_What is expected_
This task calls for copying every line of the records that includes the word "agent".

Segment Start: Excerpted data

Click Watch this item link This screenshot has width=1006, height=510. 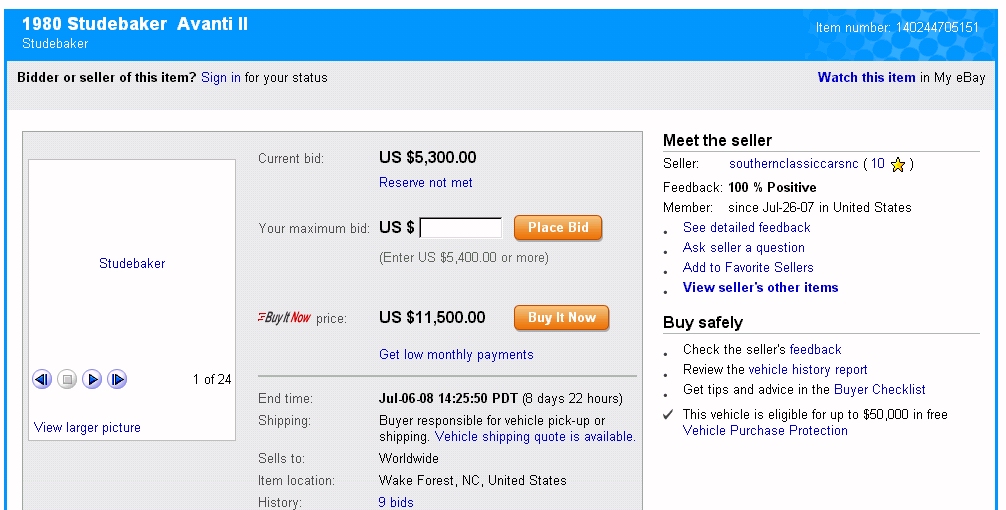866,78
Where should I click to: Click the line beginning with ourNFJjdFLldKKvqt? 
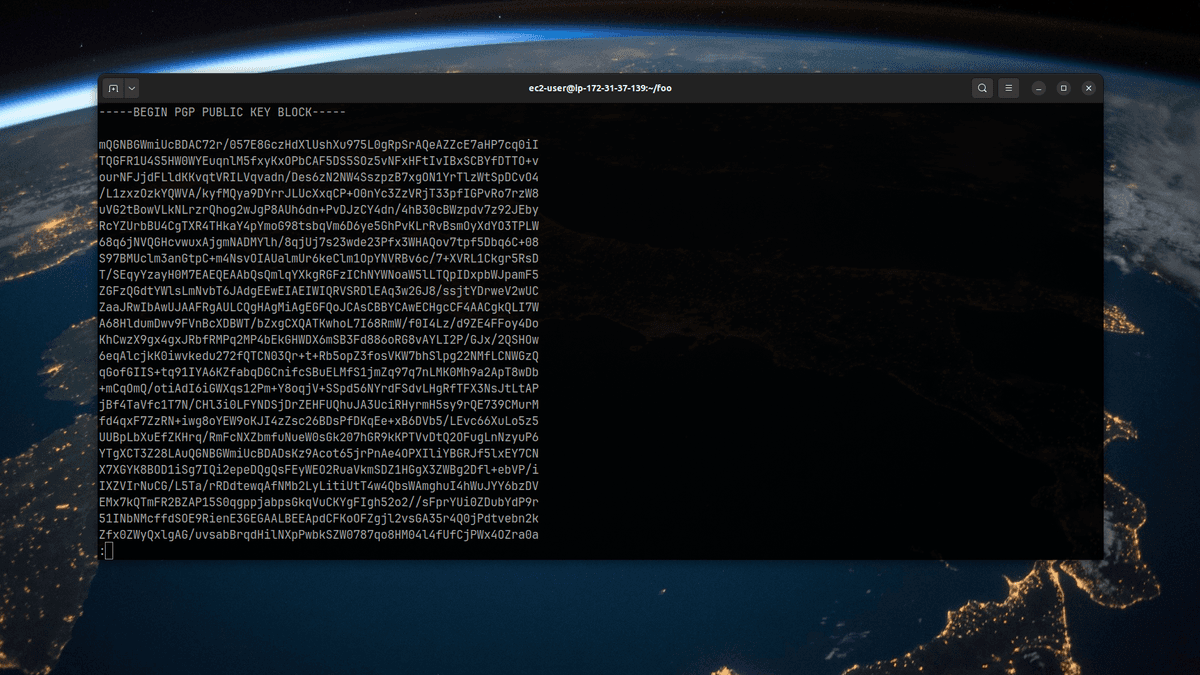click(318, 177)
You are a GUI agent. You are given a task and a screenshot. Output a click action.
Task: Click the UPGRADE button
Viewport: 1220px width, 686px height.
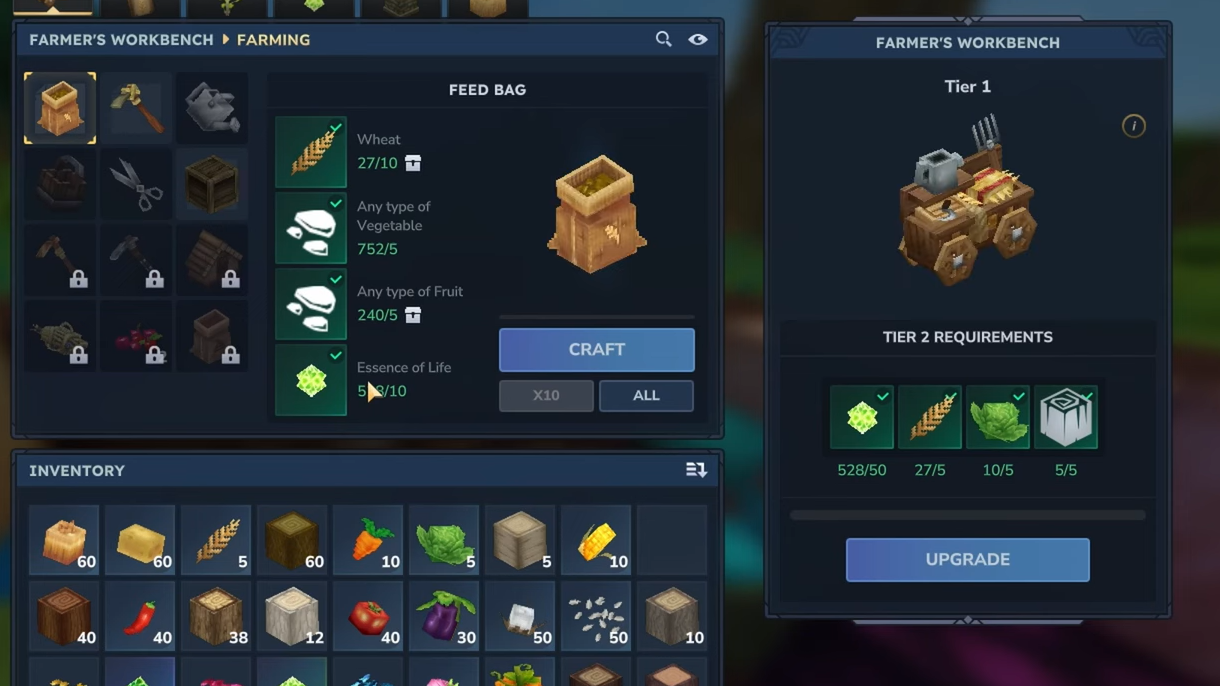968,560
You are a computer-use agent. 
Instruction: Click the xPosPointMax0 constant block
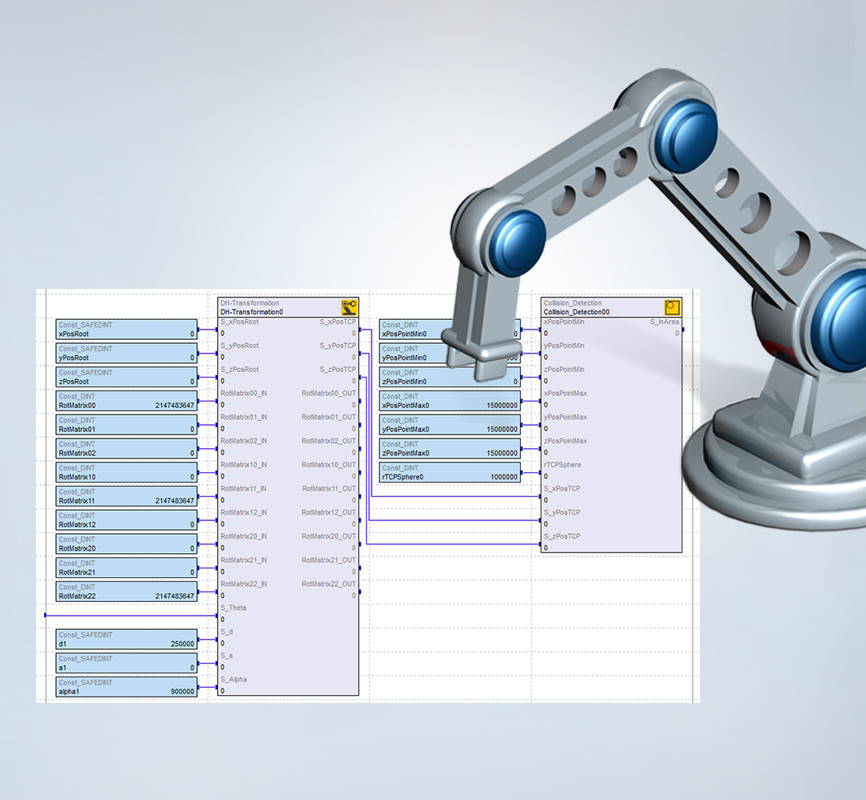[450, 401]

Segment End: Excerpted data

_Answer section_
You are a GUI agent. You are given a task and a screenshot. Output a click action.
You are a computer-use agent. 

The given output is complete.